Наутро в камеру пришел врач. Врач приходил уже несколько раз и каждый раз вежливо по-русски представлялся:

— Доктор Гоффман. Имею забота на ваши здоровие.

В камере буйных доктор не представился. Молча сел на вделанный в пол железный табурет и смотрел ему в глаза. Он стоял в углу камеры со связанными руками и тоже не отрываясь смотрел на доктора. Глаза доктора говорили: посмотри на мою седину и не трать зря время, может быть, ты хочешь протянуть время? Что это даст? Из Моабита убежать нельзя, а в больницу я тебя не переведу, как бы грустно ты на меня ни смотрел. Я честно выполню свой долг!..

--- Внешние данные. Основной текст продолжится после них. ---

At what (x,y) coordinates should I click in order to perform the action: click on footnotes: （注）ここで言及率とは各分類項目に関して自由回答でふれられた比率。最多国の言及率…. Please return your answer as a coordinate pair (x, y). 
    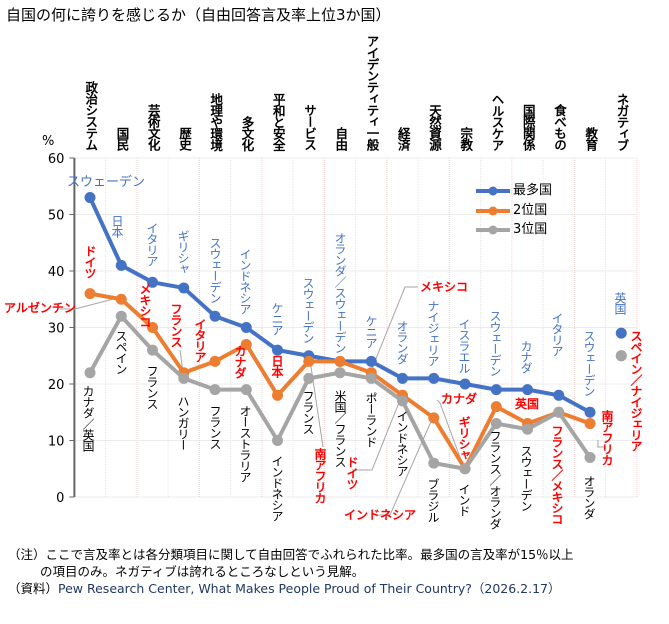
    Looking at the image, I should click on (291, 572).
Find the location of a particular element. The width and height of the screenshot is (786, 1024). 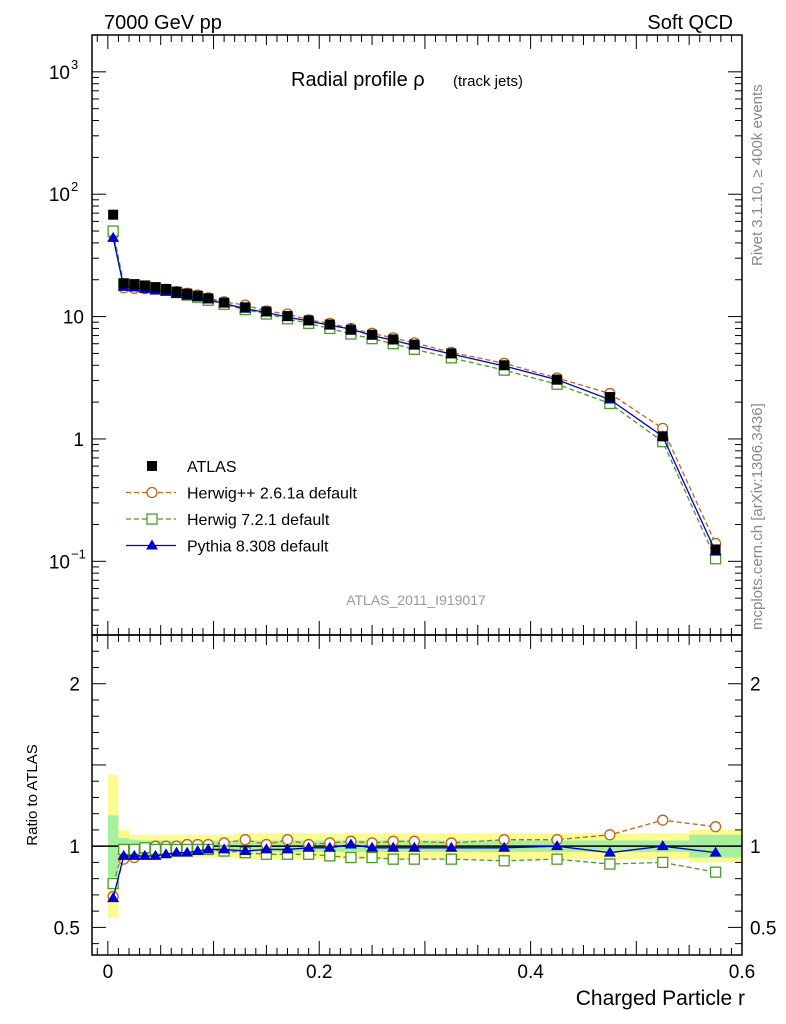

x-tick-label: 0.4 is located at coordinates (530, 972).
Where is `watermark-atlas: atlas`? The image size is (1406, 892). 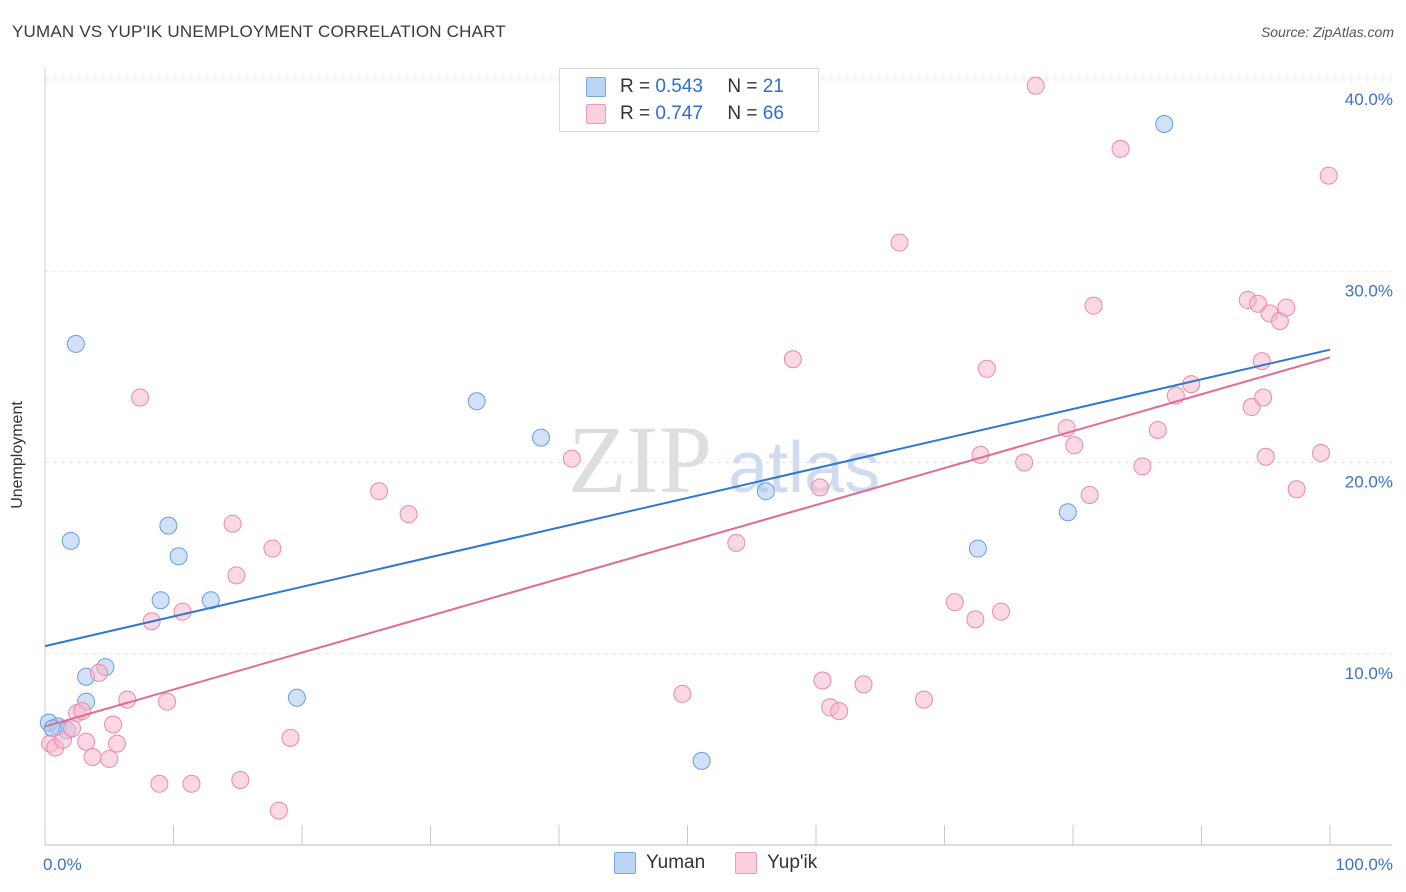 watermark-atlas: atlas is located at coordinates (804, 468).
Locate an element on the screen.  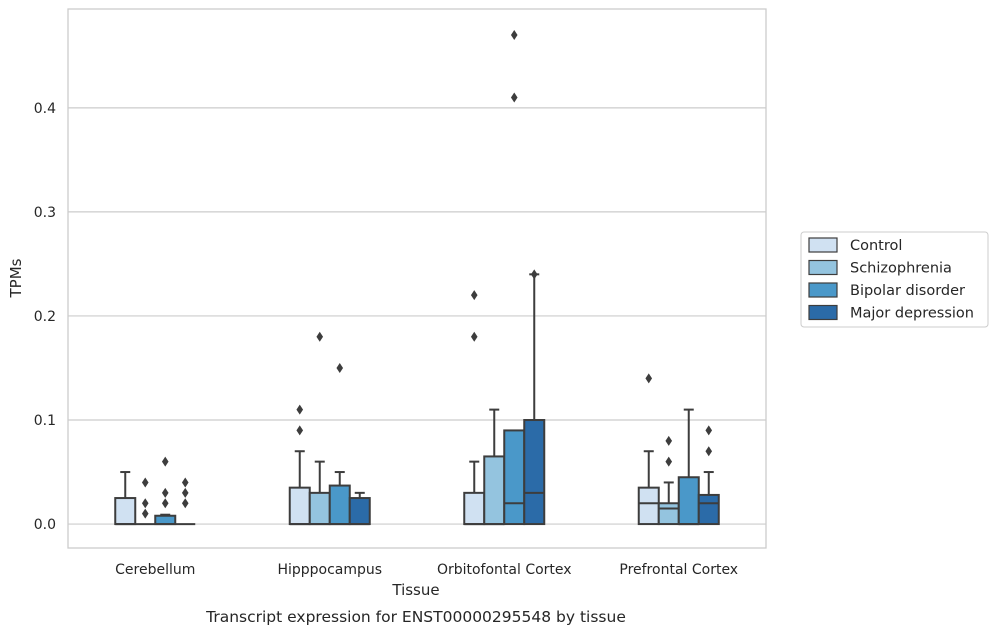
legend-label: Schizophrenia is located at coordinates (901, 269).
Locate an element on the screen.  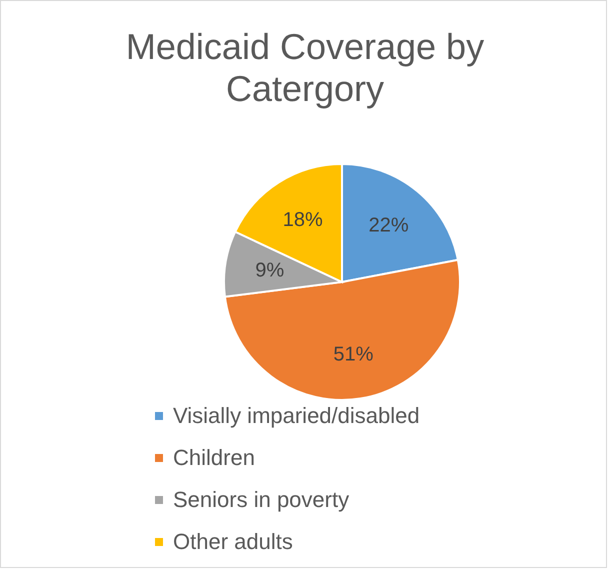
legend-label: Other adults is located at coordinates (233, 542).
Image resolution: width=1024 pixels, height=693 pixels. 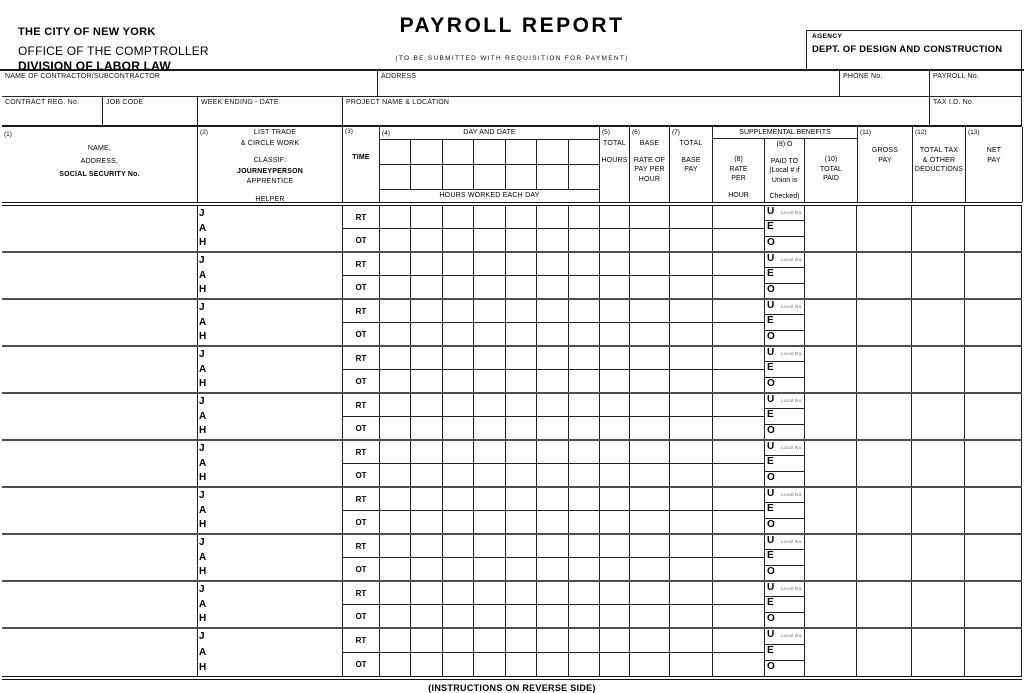 What do you see at coordinates (522, 152) in the screenshot?
I see `day-name-cell` at bounding box center [522, 152].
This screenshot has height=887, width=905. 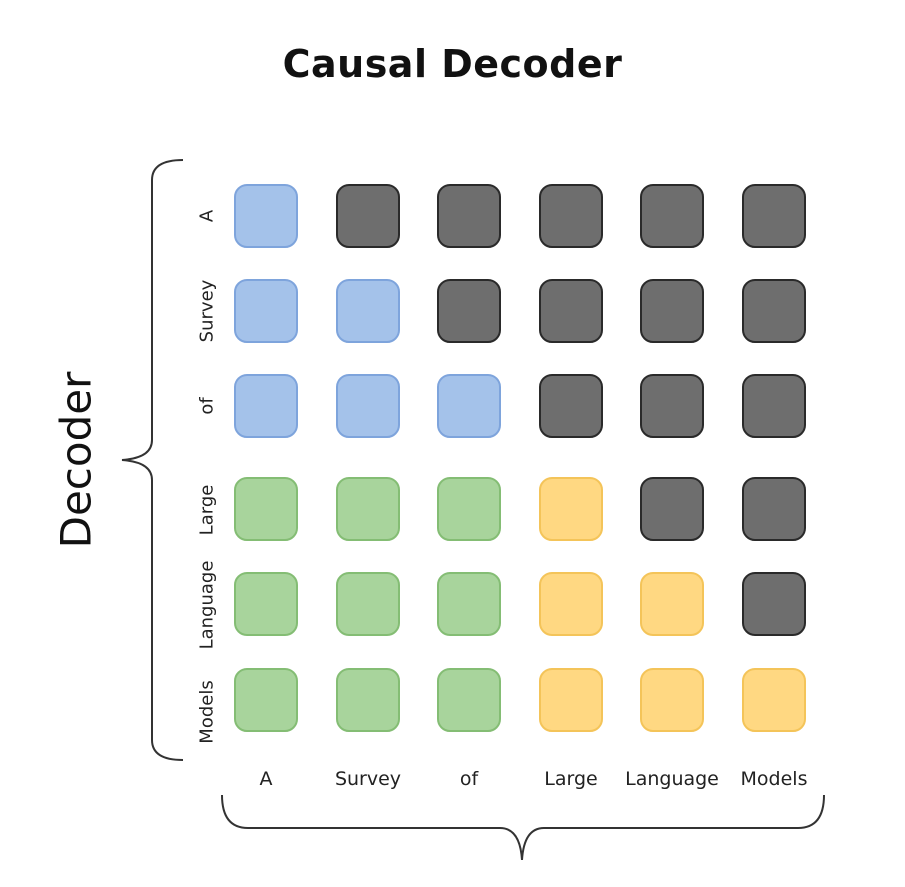 I want to click on col-label: A, so click(x=266, y=779).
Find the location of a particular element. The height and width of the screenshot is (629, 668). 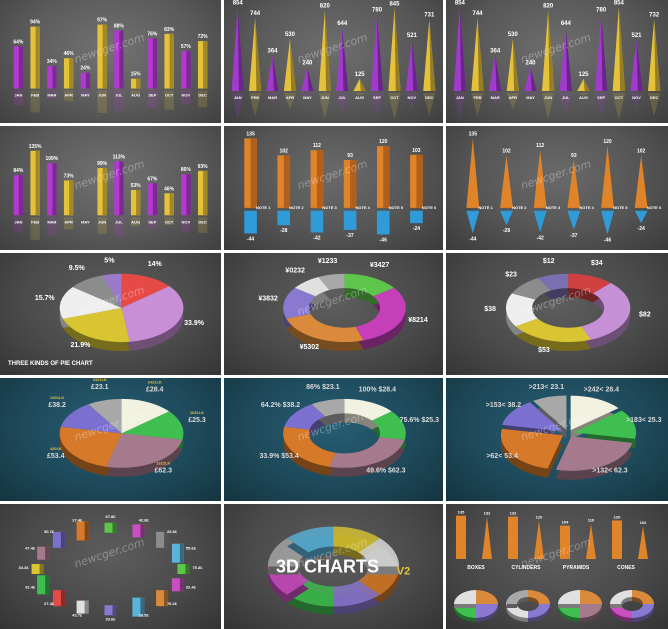

slice-label: >242< 28.4 is located at coordinates (602, 390).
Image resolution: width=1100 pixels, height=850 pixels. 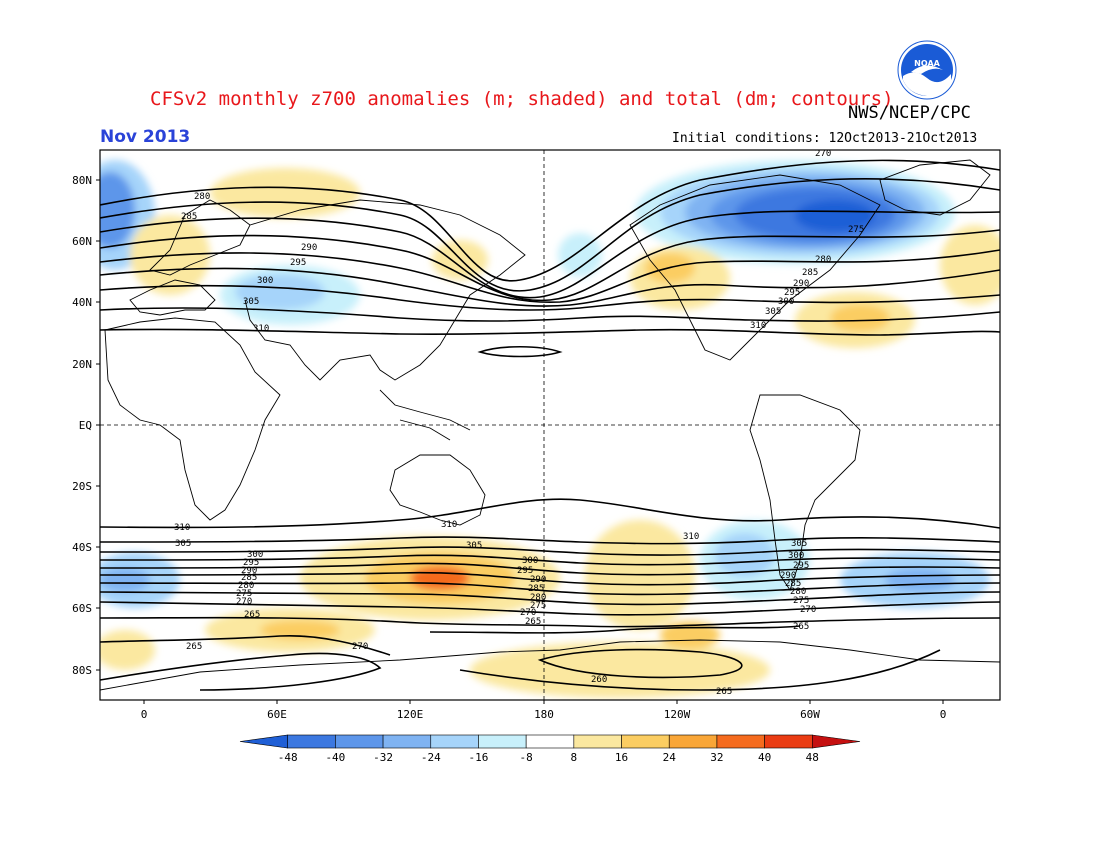 What do you see at coordinates (82, 608) in the screenshot?
I see `lat-label: 60S` at bounding box center [82, 608].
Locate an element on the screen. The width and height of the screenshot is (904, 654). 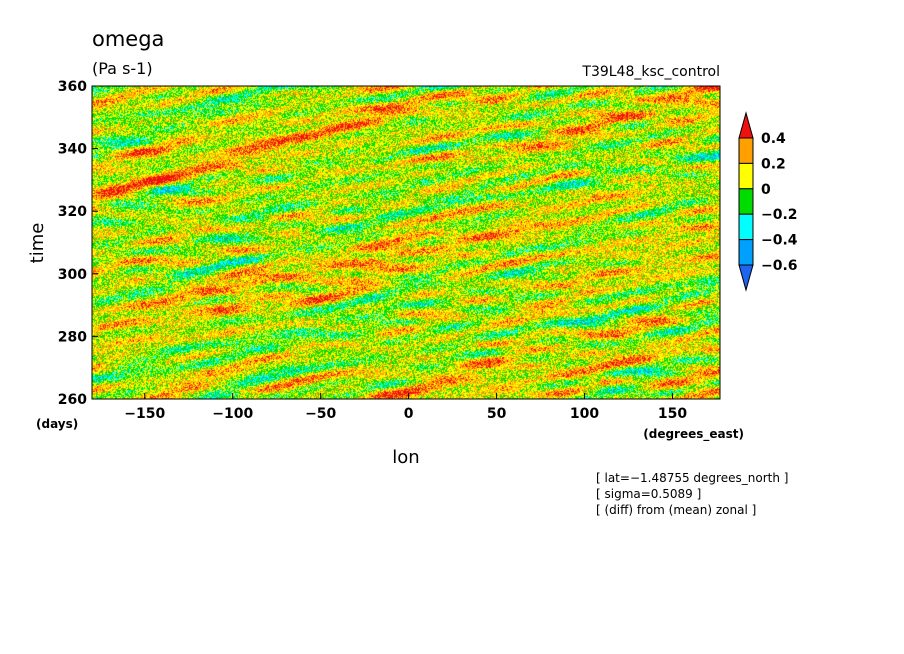
y-tick-label: 300 is located at coordinates (72, 275).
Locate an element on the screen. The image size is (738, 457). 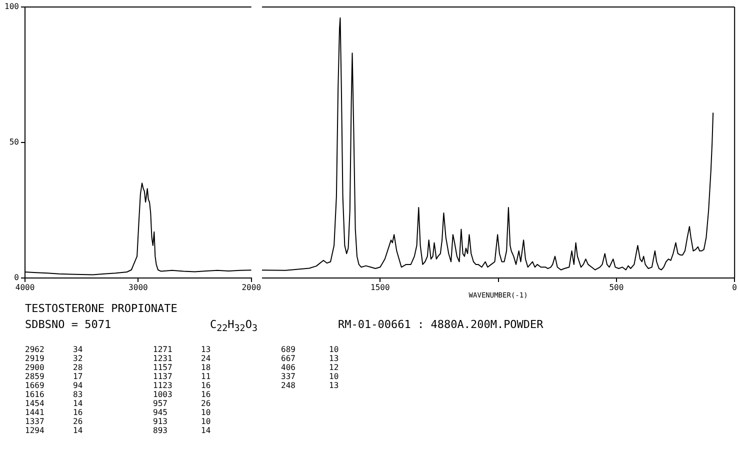
text: 1137 11 is located at coordinates (182, 377).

Ты честно выполнишь свой долг, герр доктор, и у тебя умные глаза, но у меня нет другого выхода, у меня отобрали даже ремень, чтоб я не мог повеситься. Через неделю суд. Ты прав — я совершенно здоров. Мое здоровье принадлежит не мне, и поэтому я ни разу в жизни не выпил вина и ни разу не закурил, а начиная с батумской тюрьмы, вот уже пятый год каждое утро делаю зарядку по системе Мюллера. Сейчас не делаю — сейчас я сошел с ума. И вы все — и ты, и другие, и следователь, и судья — вы все, умные, честные, выполняющие свой долг, вы честно признаете, что я сошел с ума, и переведете меня отсюда в больницу, а из больницы я убегу. Извини, ты потеряешь тогда свое место, но у меня нет другого выхода… Ни на один вопрос доктора Гоффмана он в тот день не ответил. Смотрел на доктора грустно, безнадежно и вздыхал.